=== Begin Enclosure ===

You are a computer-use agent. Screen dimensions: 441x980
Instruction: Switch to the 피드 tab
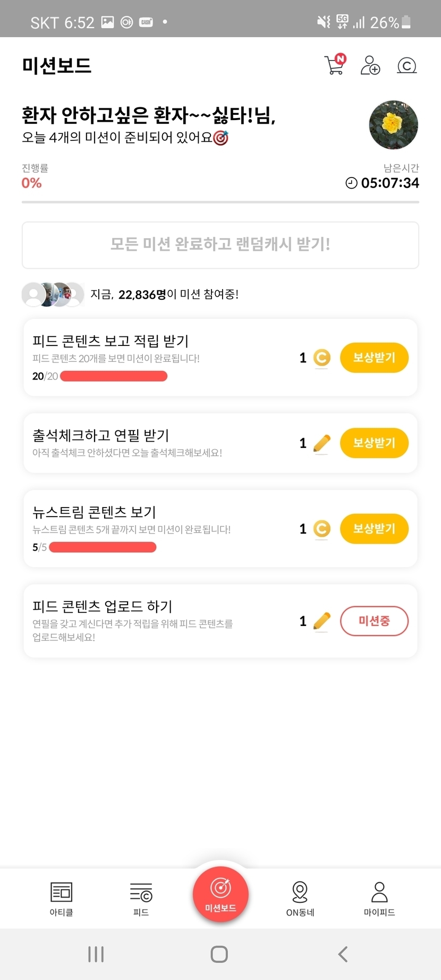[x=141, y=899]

=== End Enclosure ===
=== Begin Enclosure ===

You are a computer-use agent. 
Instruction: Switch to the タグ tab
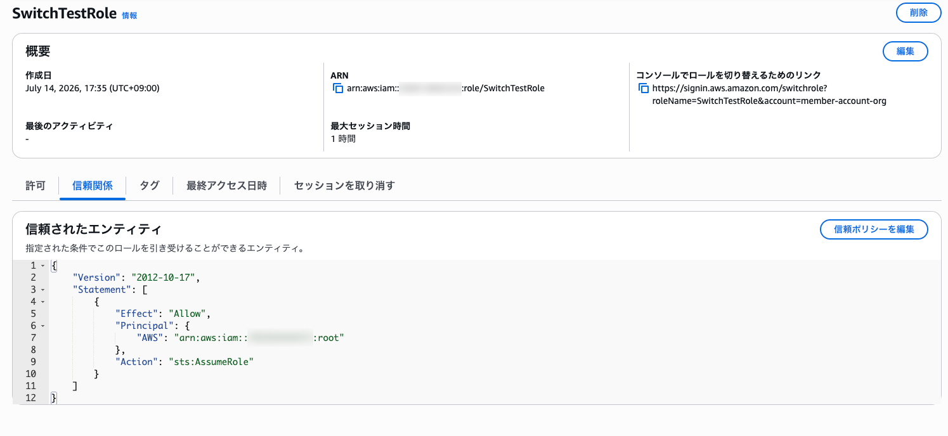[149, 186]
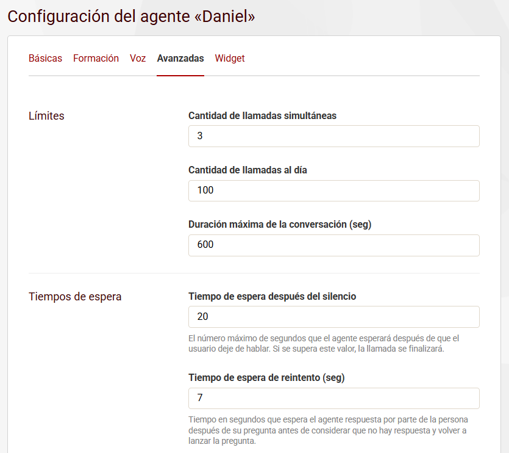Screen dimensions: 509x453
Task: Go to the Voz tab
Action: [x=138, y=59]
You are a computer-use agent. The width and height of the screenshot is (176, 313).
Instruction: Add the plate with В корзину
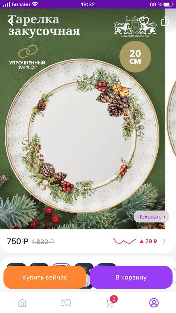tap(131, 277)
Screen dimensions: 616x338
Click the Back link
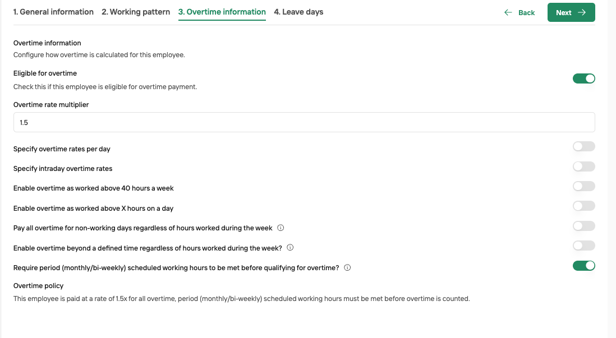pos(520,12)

=== End Enclosure ===

Task description » Your response should be the count of lines in the material above that contain "agent", with nothing added.

Task solution » 3